> [Goal of the exercise]: Which lines run from the line with "Screen dimensions: 1024x430" through the line with "Click the chevron in the Select snippet field" in the entries below? Print them exactly, both ends included, and nothing more.

> [Data listing]:
========================================================================

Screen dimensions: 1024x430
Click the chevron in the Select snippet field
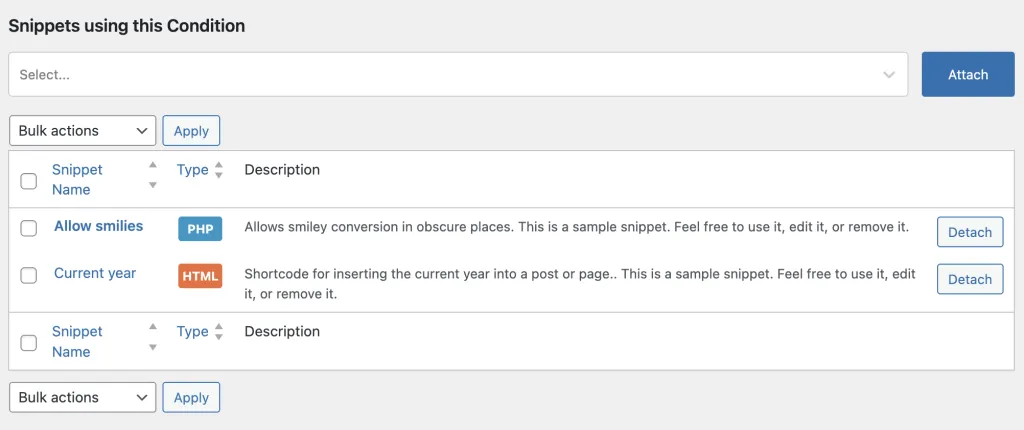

========================================================================

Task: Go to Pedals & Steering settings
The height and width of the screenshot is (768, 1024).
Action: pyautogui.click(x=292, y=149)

========================================================================

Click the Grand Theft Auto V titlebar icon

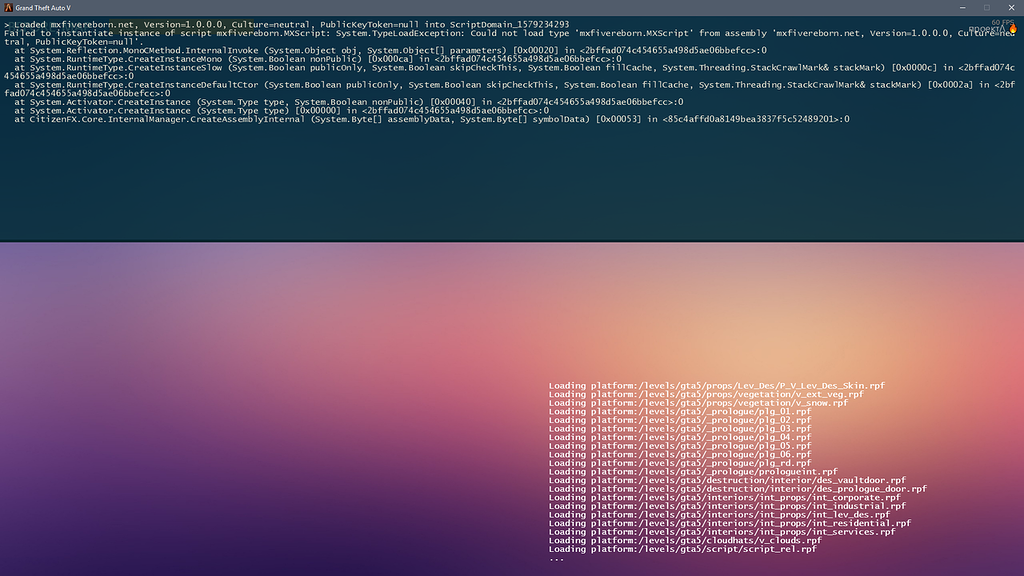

========================================================================

> [Answer space]:
Screen dimensions: 1024x430
Click the chevron in the Select snippet field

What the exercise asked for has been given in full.